A rambling Mac Pro status report!
HardwareThose of us with Mac Pros haven't been feeling the love as of late, but at least Tim Cook has bucked Apple's secretive trend and assured us the line still lives
It didn’t used to be this way, Smithers
For the longest time, I had a souped up MacBook Pro as my primary workhorse and travel companion. Given I was studying in Adelaide for half the year and spending the other half back in Singapore, it made sense to have something I could throw into a bag and take with me.
Problem was, just as the President of the US needs several support planes to fly behind his Air Force One jets (yes, a 747 can't carry all his crap), my sheer amount of data necessitated a support crew. Long time readers of my blog may remember I dubbed it my Stonehenge of external hard drives. At one point I had 5 desktop sized drives and 4 notebook ones, each needing their own data cables, and in the case of the desktop ones, their own power supply cables too.
In total, they needed 14 cables. 14 CABLES. Tangled up and spread across my desk. They needed their own powerboard!
To get around the problem of insufficient ports, I had powered USB hugs (freudian slip, USB hubs!) and an ExpressCard 34 card that added two more FireWire 800 ports and an additional USB. FireWire drives could be daisy chained like SCSI, so that solved that.
Somehow I made it all work, but suffice to say it was flakey. When I sneezed particularly hard and bumped a FireWire cable as I reached for a box of tissues causing an entire daisy chain of drives to uncleanly unmount, I knew there had to be a better way.
Exibit 1, a horrifying photo from 2009! And at the time I was excited, can you believe it!?
Curds and better Whey
By that time, a family disaster had necessitated moving back in with my old man and sister while we tried to consolidate, console and pick up the pieces. The silver lining was I wasn't living in two different cities anymore!
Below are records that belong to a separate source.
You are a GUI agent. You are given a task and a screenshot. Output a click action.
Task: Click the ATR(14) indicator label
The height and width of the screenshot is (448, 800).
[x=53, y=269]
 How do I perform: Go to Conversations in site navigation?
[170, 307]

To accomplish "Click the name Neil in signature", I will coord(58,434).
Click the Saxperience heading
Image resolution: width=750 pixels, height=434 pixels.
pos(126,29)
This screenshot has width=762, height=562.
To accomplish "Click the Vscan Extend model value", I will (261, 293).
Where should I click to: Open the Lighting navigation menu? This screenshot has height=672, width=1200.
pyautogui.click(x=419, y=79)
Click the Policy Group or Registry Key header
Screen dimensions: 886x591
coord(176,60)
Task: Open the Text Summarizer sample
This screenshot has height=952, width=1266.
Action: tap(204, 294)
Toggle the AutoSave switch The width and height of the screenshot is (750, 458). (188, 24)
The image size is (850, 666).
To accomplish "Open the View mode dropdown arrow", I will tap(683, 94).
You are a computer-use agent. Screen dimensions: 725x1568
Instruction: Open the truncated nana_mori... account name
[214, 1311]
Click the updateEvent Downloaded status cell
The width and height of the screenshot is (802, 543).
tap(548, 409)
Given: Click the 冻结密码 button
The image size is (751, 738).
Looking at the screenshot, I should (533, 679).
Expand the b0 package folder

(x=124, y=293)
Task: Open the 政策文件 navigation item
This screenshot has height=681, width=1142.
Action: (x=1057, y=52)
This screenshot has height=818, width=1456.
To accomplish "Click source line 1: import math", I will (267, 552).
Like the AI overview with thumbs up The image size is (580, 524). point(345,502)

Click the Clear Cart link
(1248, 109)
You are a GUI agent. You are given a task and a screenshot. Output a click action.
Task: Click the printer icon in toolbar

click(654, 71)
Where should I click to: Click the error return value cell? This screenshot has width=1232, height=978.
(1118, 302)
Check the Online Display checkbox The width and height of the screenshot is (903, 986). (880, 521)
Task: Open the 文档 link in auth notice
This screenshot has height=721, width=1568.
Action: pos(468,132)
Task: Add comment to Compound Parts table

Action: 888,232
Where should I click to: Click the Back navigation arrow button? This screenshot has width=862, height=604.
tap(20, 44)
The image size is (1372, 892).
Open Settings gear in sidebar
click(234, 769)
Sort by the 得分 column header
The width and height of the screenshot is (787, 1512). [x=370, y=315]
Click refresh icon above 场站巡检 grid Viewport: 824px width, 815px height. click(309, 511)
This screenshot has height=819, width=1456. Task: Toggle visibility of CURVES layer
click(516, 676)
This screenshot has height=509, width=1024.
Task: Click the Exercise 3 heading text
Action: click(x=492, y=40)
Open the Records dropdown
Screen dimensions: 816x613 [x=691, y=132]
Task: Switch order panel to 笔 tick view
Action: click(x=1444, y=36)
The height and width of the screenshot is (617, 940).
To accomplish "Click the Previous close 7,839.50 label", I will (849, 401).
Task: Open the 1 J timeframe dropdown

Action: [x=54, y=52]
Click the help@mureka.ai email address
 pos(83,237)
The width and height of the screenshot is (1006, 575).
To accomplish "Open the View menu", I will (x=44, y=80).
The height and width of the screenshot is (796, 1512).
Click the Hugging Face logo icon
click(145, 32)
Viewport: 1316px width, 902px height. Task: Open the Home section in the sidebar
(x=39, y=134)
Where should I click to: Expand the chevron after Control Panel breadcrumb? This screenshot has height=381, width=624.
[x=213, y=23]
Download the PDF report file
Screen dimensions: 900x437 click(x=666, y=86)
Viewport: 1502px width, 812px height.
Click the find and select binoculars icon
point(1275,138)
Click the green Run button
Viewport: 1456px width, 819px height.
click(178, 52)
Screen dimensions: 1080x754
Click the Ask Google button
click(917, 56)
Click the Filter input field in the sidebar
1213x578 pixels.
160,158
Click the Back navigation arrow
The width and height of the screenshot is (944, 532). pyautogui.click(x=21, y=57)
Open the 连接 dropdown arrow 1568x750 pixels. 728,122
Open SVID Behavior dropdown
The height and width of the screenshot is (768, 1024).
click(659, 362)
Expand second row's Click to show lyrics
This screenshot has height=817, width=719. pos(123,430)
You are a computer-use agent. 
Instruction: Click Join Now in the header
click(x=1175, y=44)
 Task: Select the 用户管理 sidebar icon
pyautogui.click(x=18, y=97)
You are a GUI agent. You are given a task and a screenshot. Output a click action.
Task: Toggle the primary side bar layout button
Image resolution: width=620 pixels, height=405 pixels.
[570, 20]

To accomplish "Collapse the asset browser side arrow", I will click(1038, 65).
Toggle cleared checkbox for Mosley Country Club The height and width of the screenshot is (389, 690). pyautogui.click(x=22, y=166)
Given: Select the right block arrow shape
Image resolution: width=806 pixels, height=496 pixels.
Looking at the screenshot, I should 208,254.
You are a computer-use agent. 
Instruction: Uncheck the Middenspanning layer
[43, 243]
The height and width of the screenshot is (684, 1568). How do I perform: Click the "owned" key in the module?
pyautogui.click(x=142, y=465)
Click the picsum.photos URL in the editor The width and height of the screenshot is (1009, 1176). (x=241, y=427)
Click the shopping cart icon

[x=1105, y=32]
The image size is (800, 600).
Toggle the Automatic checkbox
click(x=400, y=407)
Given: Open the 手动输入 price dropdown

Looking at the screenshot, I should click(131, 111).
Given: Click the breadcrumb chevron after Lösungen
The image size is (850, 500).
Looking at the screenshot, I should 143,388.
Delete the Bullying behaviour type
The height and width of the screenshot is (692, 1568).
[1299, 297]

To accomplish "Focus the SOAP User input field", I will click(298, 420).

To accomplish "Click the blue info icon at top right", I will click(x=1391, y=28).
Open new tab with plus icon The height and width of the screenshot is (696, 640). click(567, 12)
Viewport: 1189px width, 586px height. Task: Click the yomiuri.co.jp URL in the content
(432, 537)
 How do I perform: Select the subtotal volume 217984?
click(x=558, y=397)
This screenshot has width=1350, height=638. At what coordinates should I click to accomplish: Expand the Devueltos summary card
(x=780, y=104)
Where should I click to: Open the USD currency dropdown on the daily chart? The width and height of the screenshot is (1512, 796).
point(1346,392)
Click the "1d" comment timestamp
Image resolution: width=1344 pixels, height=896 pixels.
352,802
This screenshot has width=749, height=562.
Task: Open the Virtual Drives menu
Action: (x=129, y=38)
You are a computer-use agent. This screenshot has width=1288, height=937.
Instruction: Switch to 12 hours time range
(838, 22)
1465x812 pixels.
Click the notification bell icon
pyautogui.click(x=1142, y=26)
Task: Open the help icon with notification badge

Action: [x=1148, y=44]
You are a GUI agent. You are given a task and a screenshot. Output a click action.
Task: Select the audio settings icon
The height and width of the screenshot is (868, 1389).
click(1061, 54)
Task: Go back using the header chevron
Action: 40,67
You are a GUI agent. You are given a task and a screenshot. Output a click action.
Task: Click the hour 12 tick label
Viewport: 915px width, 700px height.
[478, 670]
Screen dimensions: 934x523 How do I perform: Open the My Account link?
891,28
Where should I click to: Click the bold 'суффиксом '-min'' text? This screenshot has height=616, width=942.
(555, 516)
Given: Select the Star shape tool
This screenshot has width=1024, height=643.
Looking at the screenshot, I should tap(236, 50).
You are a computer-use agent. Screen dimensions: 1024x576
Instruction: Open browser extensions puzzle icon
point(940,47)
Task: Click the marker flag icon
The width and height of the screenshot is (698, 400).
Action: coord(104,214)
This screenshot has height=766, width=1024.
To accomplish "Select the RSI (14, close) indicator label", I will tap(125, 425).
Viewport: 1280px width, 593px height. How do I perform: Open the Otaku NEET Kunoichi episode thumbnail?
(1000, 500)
So I purchased a Mac Pro. Albeit a refurbished unit with the previous generation Xeon CPUs, but I wasn't buying it for performance. That said, it easily outperformed every other machine I owned, and also doubled as a handy space heater when I moved to Sydney! :D
One afternoon I cracked open my hard drive enclosures, shoved them all into that Mac Pro tower, and by that evening I'd replaced four external hard drives with their 8 cables… with a tower and one cable. Over the course of the next six months or so, I gradually upgraded each of the 750GB and 1TB drives to 2TB and 3TB drives. All running internally, at native speed. No snagging data cables, no extra spaghetti power boards. It did far more for my quality of life than it should have!
But nobody buys Mac Pros, Shredder!
I'd argue the iMac is still the best desktop machine in Apple's lineup. The IPS screen itself is worth the price, and you're getting a wonderful computer behind it for free.
The Mac Pro is often billed as a premier workstation class machine for people doing video editing, breaking poorly implemented encryption and running cold fusion reactors. For me though, it's less about the performance and more about being able to shove a ton of crap into it and have it work flawlessly.
People have been whinging about the "dated" Mac Pro case which was borrowed from the original PowerMac G3 in 2003 (of which I also owned at one point). All one needs to do is spent five minutes battling with the cables in a regular PC chassis to appreciate how wonderfully simple it is to add components to a Mac Pro.
Case in point: I recently upgraded my Linux tower, and swapping the hard drive in that case scraped more skin off my knuckles than when I faceplanted near our train station. Was also much less amusing for onlookers as well. "Mummy, why has that man stacked on the fence!?"
No publicity, but so what?
As I've learned from people in Apple retail and from watching Apple keynotes, the Mac Pro isn't bathed in the same degree of limelight as their other products. I'd argue that's to be expected, those who are considering Mac Pros won't be swayed by the same marketing that is used to sell consumer products. If you one of the few who need Xeons and monstrous expandability, an iMac won't suit. It's as simple as that.
Tim Cook's understated response to a customer's concerns about the Mac Pro seem to fit this just fine, me thinks.